但是目前这两种技术的联合应用尚未在骨软骨组织中有效进行。原因有如下几点:(1)脱钙石蜡切片是目前骨软骨组织切片中最常用的方法,但是脱钙会降解骨软骨组织中RNA,从而导致RNA含量降低,影响原位杂交的效果;另外,石蜡会使组织切片自带背景荧光,影响细胞示踪荧光的观察。(2)传统骨软骨组织冰冻切片无法有效保证骨软骨组织的形态完整,且容易掉片,因此无法进行下一步的原位杂交。
发明内容
针对上述现有技术中缺少合适的骨软骨组织切片制备方法导致荧光细胞示踪技术和RNAscope技术联用难以应用于骨软骨组织的问题,本发明通过Kawamoto膜保证骨软骨组织在冰冻切片时的完整性,然后联合应用荧光细胞示踪技术和原位杂交技术实现在同一片骨软骨组织切片中同时观察细胞示踪荧光信号和RNAsocpe的原位杂交特异性靶RNA信号。
一种非脱钙骨软骨组织切片的制备方法,包括如下步骤:
(1)取冷冻及包埋后的待测骨软骨组织,将骨软骨组织块修正;
(2)取Kawamoto膜,修剪成与骨软骨组织块的待切片面对应的大小;
(3)将修剪后的Kawamoto膜的粘性面粘贴在骨软骨组织块待切片的面上;
(4)对骨软骨组织块粘贴Kawamoto膜的一面进行切片,得到粘贴有Kawamoto膜的骨软骨组织切片。
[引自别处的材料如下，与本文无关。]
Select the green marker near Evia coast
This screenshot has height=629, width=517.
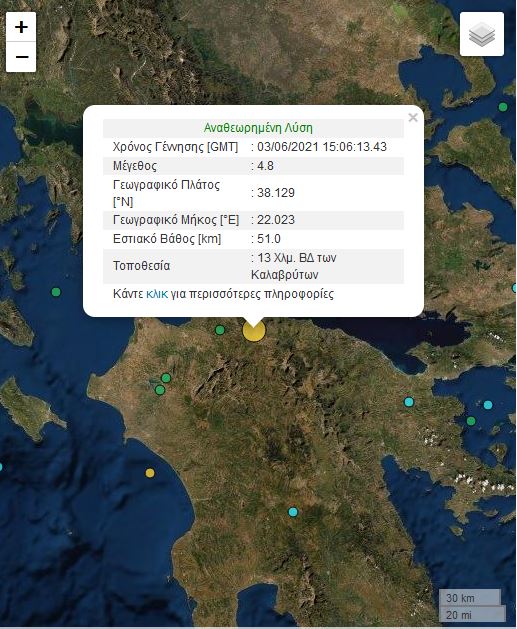pyautogui.click(x=503, y=107)
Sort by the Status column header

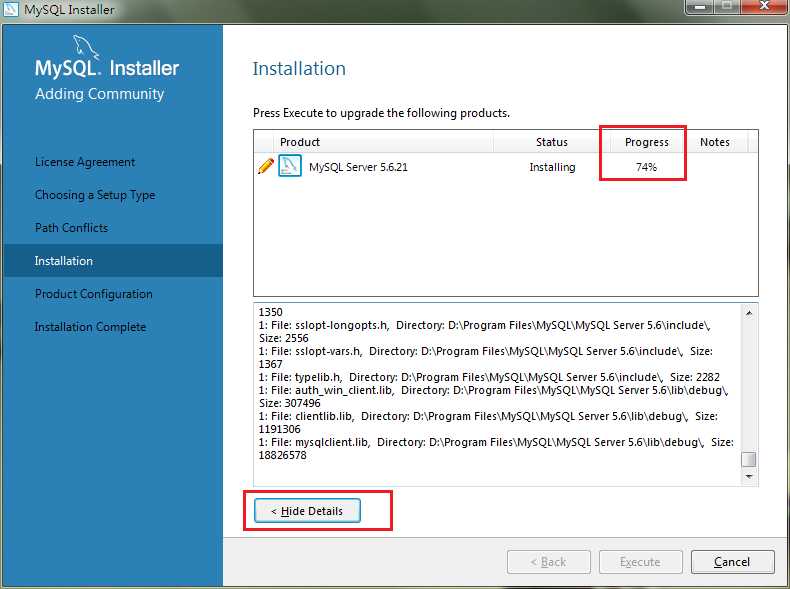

(5)将骨软骨组织切片粘贴有Kawamoto膜的一面贴到载玻片上,固定,得非脱钙骨软骨组织切片。
优选的,步骤(5)制备得到所述非脱钙骨软骨组织切片后,将其放入-80℃的冰箱中储存。
本发明还提供一种骨软骨组织细胞示踪和RNAscope联合测试的方法,包括如下步骤:
(a)构建具有细胞示踪剂的骨软骨组织;
(b)按照权利要求1所述的制备方法制备得到非脱钙骨软骨组织切片
(c)对固定在载玻片上的骨软骨组织切片进行RNA原位杂交处理;
(d)同时检测骨软骨组织切片中的细胞示踪信号和目标RNA信号。
优选的,步骤(a)中所述构建具有细胞示踪剂的骨软骨组织的方法选自转基因标记、Y染色体标记和染料标记。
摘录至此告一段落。